Find each line in the listing below that contains the string "beside", treating uppercase and lowercase as different, and copy those lines out in full.

***** INFORMATION SUPPLIED *****

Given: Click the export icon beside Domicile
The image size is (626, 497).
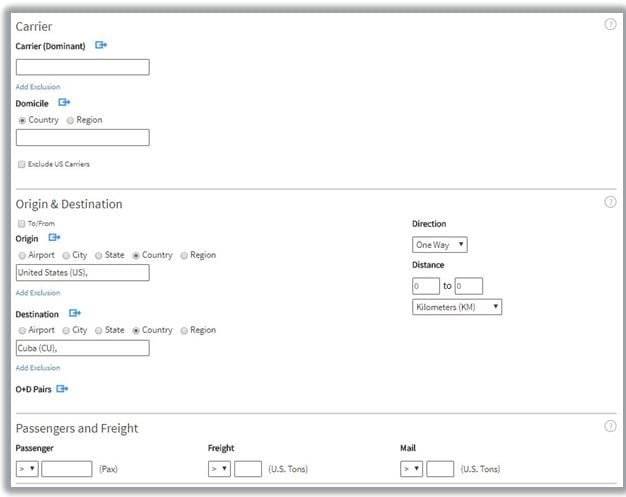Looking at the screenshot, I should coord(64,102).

*****
***** INFORMATION SUPPLIED *****

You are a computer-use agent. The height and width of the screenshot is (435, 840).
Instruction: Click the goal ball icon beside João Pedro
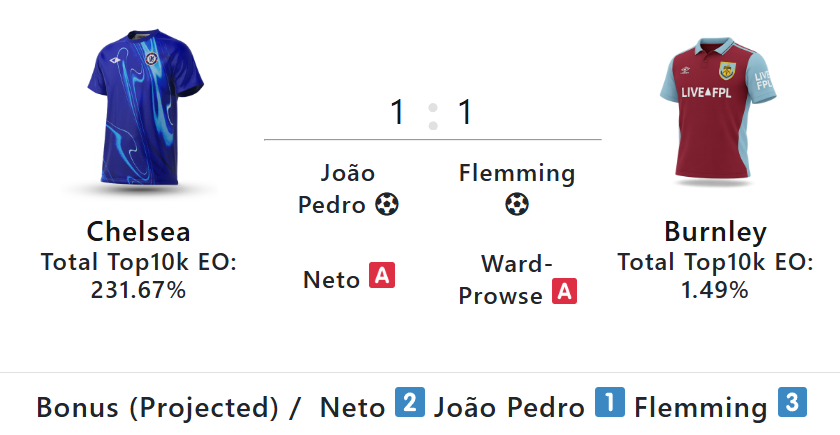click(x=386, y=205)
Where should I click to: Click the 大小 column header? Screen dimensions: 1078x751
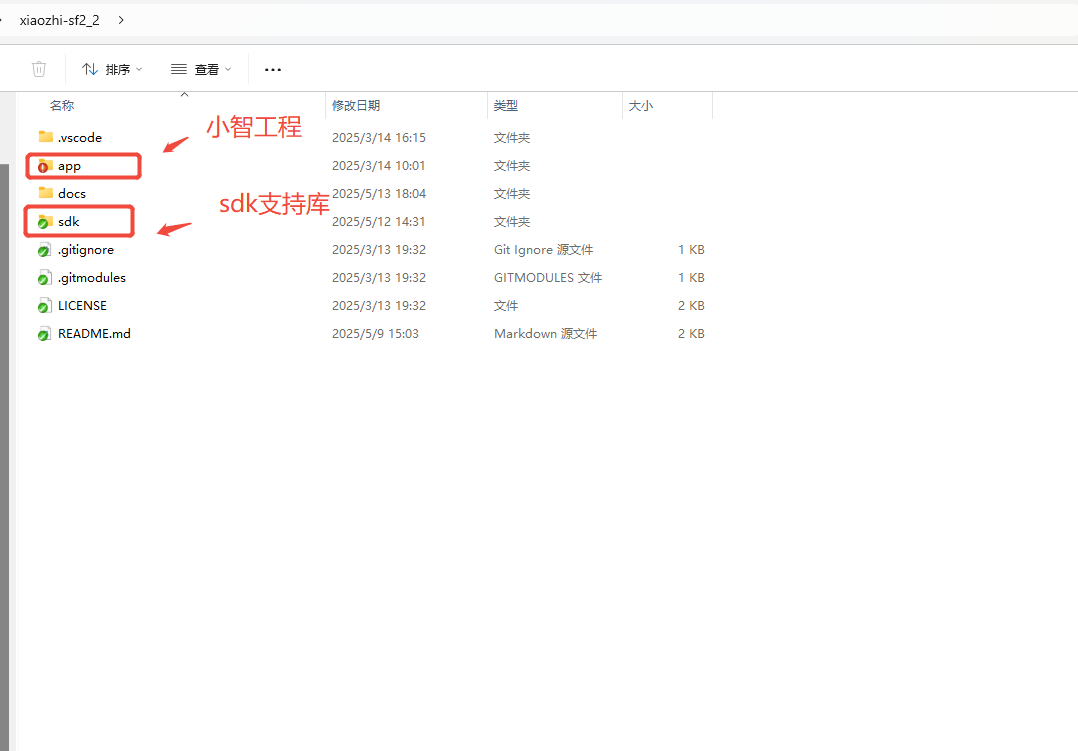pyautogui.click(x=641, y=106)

*****
***** INFORMATION SUPPLIED *****

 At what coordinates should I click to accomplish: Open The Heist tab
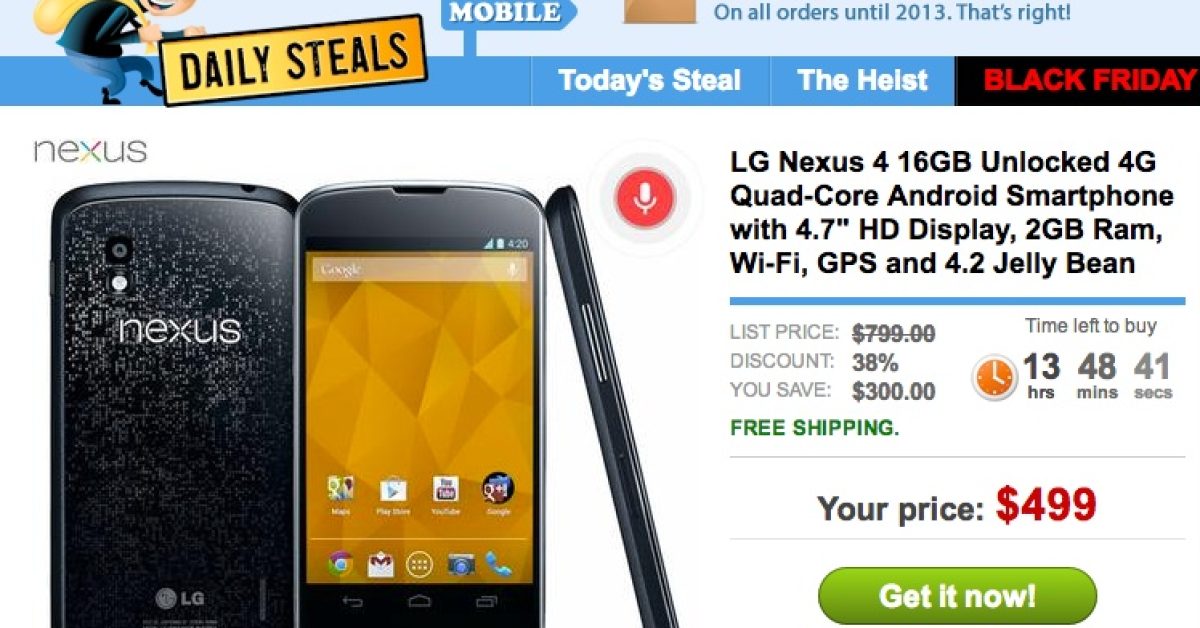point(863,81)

*****

→ **FINAL RESULT**
Given: Click the export icon beside Domicile
Instruction: Click the goal ball icon beside João Pedro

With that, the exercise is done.